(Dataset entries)
BEGIN
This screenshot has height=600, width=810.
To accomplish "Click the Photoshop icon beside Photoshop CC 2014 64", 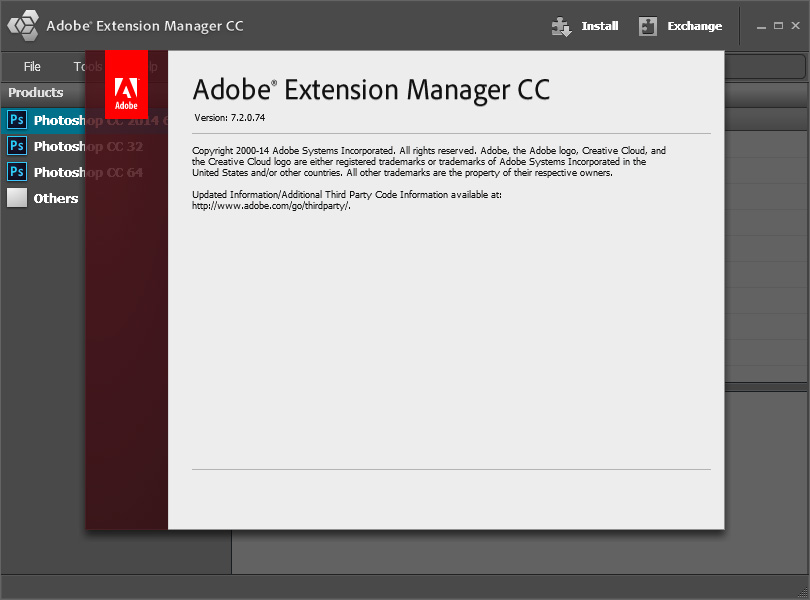I will (18, 119).
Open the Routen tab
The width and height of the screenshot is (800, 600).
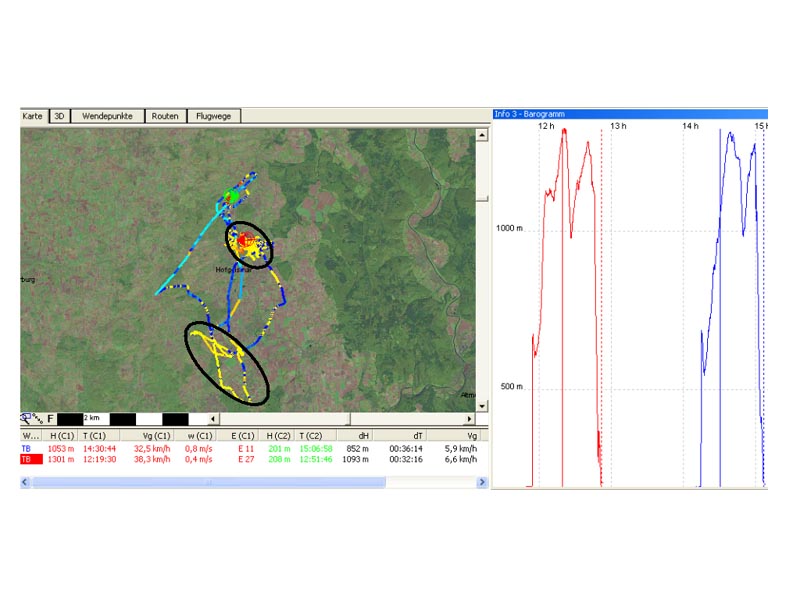[165, 116]
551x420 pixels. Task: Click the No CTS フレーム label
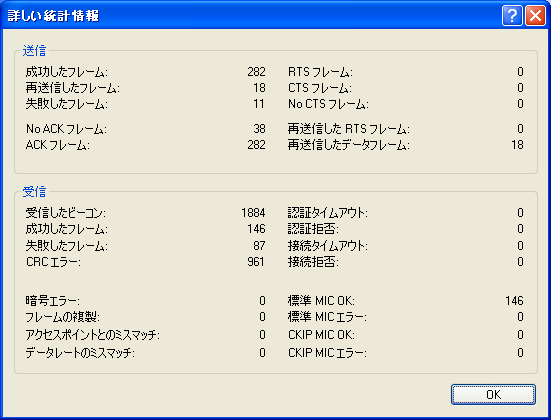328,104
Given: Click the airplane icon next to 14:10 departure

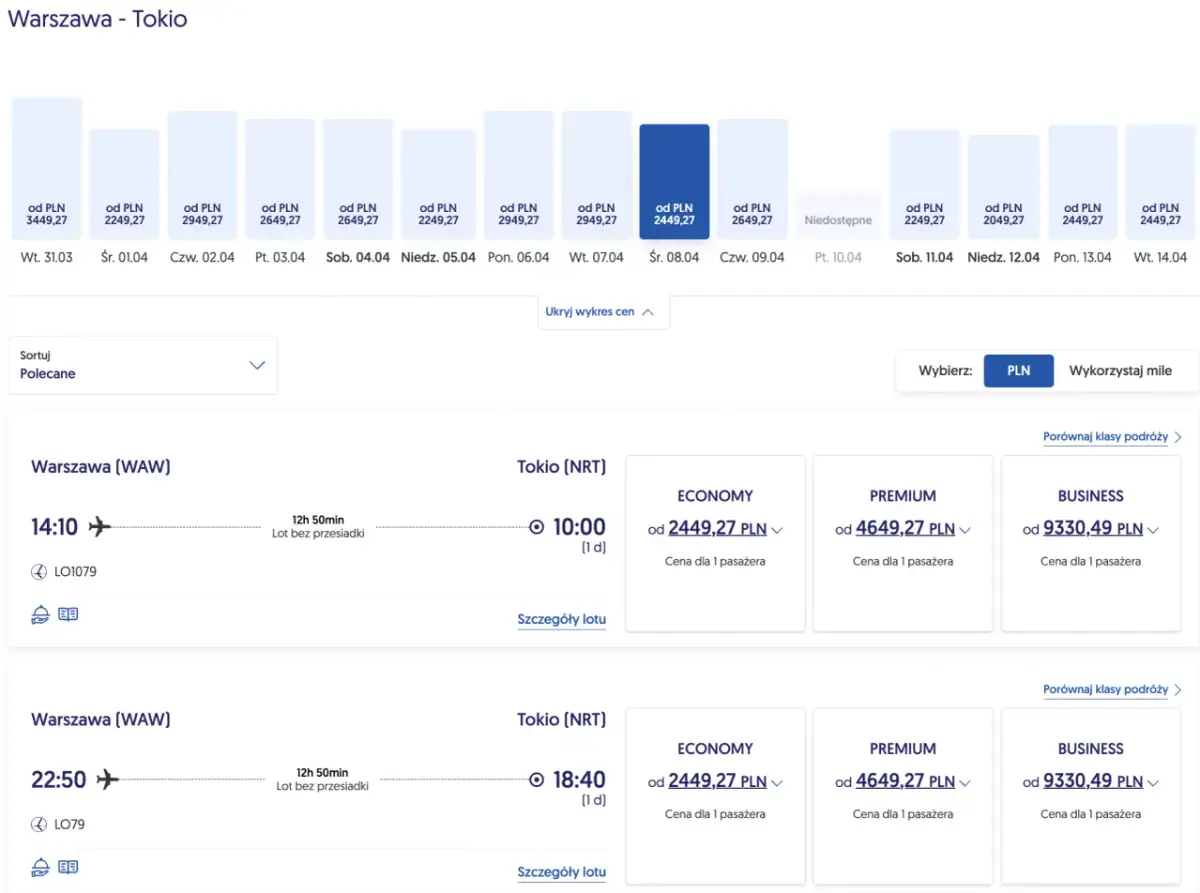Looking at the screenshot, I should (x=100, y=526).
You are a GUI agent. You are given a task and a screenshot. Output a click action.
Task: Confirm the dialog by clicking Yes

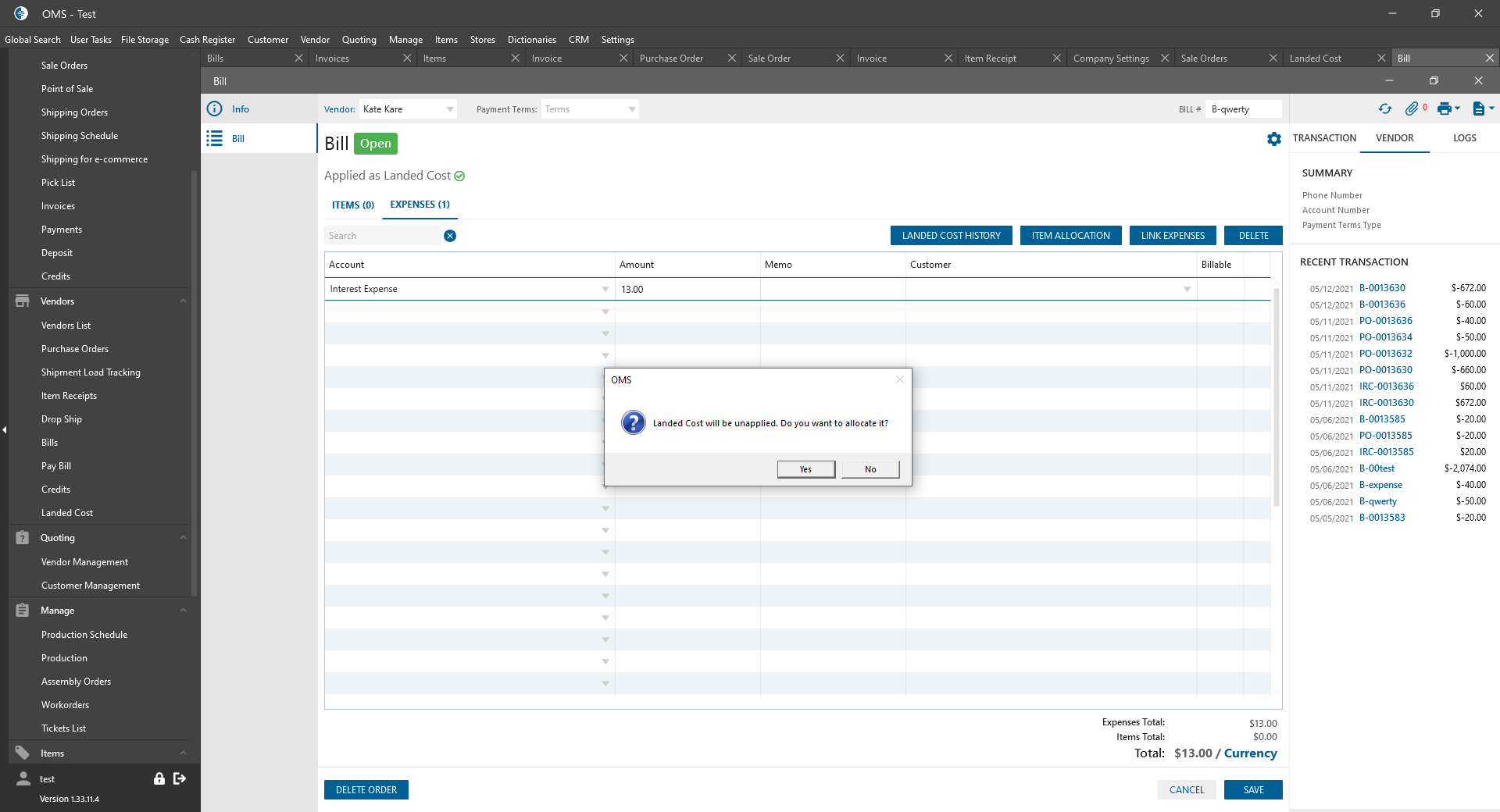click(x=805, y=469)
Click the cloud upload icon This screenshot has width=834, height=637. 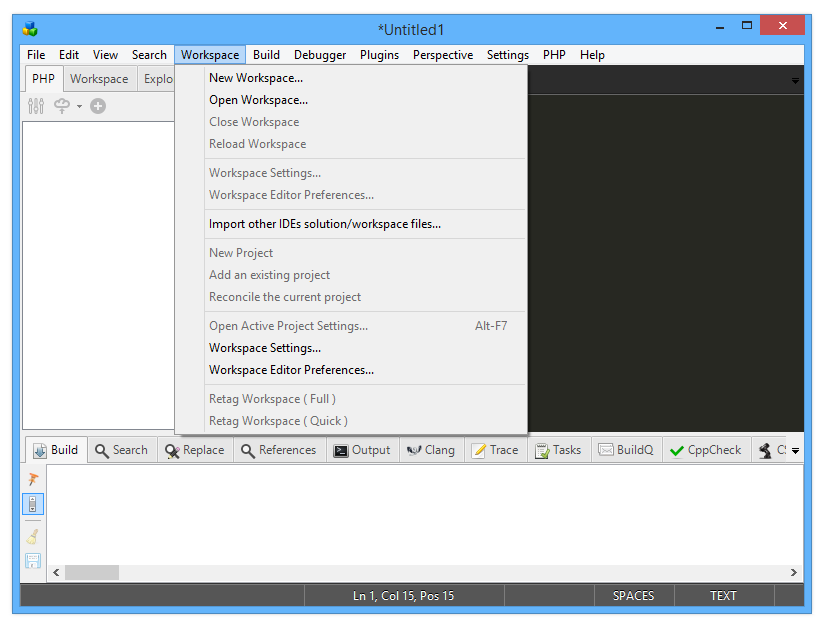pyautogui.click(x=62, y=106)
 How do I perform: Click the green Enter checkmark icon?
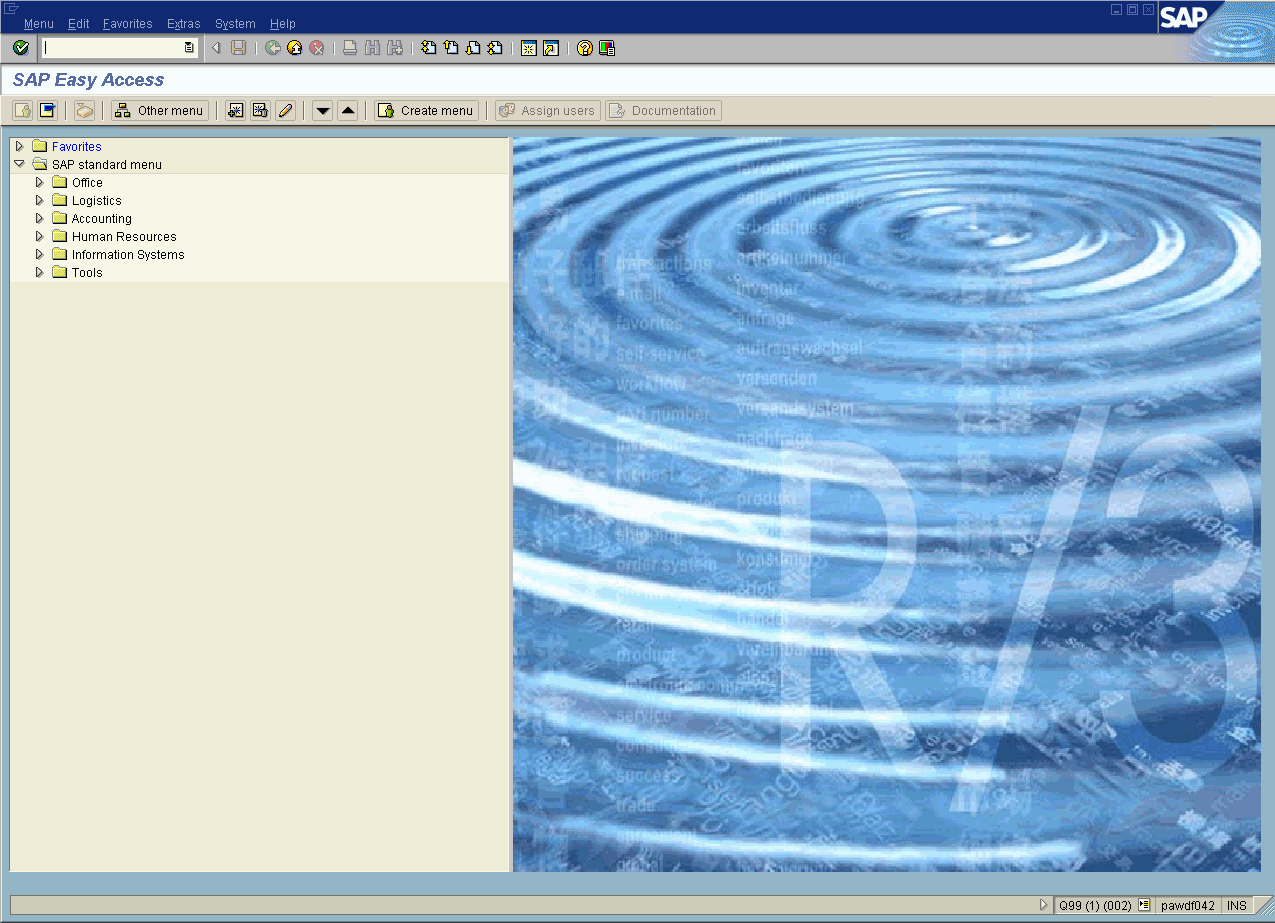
END
From the line holding "551x420 pixels. Task: Click" to the line holding "You are a GUI", both included, retype the entries above exactly and drop the pictures.

### Output below
551x420 pixels. Task: Click the No CTS フレーム label
328,104
Given: Click the airplane icon next to 14:10 departure

Looking at the screenshot, I should (x=100, y=526).
You are a GUI agent. You are given a task and a screenshot. Output a click action.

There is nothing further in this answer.